Complex represents values of the form a + bi. It is typically a struct of two floats, but domain operations are backed by optimized native implementations.

Complex = { re: Float, im: Float }
i : Complex

domain Complex over Complex = {
  (+) : Complex -> Complex -> Complex
  (+) a b = { re: a.re + b.re, im: a.im + b.im }

  (-) : Complex -> Complex -> Complex
  (-) a b = { re: a.re - b.re, im: a.im - b.im }

  (*) : Complex -> Complex -> Complex
  (*) a b = {
    re: a.re * b.re - a.im * b.im,
    im: a.re * b.im + a.im * b.re
  }

  (/) : Complex -> Float -> Complex
  (/) z s = { re: z.re / s, im: z.im / s }
}

Example:

use aivi.number.complex

z1 = 3.0 + 4.0 * i
z2 = 1.0 - 2.0 * i
sum = z1 + z2

Quaternion

The Quaternion domain provides tools for handling 3D rotations without gimbal lock.
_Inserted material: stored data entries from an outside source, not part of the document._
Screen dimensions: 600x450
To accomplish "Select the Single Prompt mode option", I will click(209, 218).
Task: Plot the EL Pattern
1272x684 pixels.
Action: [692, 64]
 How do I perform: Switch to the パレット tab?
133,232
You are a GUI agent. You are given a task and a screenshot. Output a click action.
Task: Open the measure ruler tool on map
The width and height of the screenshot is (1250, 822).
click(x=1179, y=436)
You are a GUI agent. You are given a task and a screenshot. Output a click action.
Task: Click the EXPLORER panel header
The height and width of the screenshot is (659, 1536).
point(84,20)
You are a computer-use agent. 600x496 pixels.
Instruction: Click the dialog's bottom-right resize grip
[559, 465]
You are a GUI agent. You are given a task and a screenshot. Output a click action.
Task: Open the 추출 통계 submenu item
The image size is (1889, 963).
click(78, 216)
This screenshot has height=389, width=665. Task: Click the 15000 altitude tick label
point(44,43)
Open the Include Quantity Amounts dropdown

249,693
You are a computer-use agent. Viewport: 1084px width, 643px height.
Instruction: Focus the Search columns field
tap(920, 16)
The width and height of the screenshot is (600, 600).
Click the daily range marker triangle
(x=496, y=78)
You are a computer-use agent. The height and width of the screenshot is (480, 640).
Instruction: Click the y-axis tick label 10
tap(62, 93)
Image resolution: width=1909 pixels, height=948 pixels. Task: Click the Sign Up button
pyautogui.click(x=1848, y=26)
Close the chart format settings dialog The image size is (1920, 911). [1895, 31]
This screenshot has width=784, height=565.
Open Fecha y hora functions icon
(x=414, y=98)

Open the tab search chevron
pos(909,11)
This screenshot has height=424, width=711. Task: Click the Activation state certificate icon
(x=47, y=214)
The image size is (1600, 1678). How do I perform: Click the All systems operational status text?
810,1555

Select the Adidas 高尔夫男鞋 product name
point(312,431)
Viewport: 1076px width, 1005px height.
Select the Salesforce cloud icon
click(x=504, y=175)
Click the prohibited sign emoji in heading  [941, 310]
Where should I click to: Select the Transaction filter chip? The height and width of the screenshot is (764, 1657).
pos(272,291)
use aivi.number.quaternion (Quat)

// Rotate 90 degrees around the Y (up) axis
q1 = Quat.fromEuler(0.0, 90.0, 0.0)

// The "identity" quaternion means "no rotation"
q2 = Quat.identity()

// Smoothly transition halfway between "no rotation" and "90 degrees"
interpolated = Quat.slerp(q1, q2, 0.5)

Quaternion = { w: Float, x: Float, y: Float, z: Float }

domain Quaternion over Quaternion = {
  (+) : Quaternion -> Quaternion -> Quaternion
  (+) a b = { w: a.w + b.w, x: a.x + b.x, y: a.y + b.y, z: a.z + b.z }

  (-) : Quaternion -> Quaternion -> Quaternion
  (-) a b = { w: a.w - b.w, x: a.x - b.x, y: a.y - b.y, z: a.z - b.z }

  (*) : Quaternion -> Quaternion -> Quaternion
  (*) a b = {
    w: a.w * b.w - a.x * b.x - a.y * b.y - a.z * b.z,
    x: a.w * b.x + a.x * b.w + a.y * b.z - a.z * b.y,
    y: a.w * b.y - a.x * b.z + a.y * b.w + a.z * b.x,
    z: a.w * b.z + a.x * b.y - a.y * b.x + a.z * b.w
  }

  (/) : Quaternion -> Float -> Quaternion
  (/) q s = { w: q.w / s, x: q.x / s, y: q.y / s, z: q.z / s }
}

Function	Explanation
fromAxisAngle axis theta { x: Float, y: Float, z: Float } -> Float -> Quaternion	Creates a rotation from axis/angle.
conjugate q Quaternion -> Quaternion	Negates the vector part.
magnitude q Quaternion -> Float	Returns the quaternion length.
normalize q Quaternion -> Quaternion	Returns a unit-length quaternion.

use aivi.number.quaternion

axis = { x: 0.0, y: 1.0, z: 0.0 }
spin = fromAxisAngle axis 1.570796

unit = normalize spin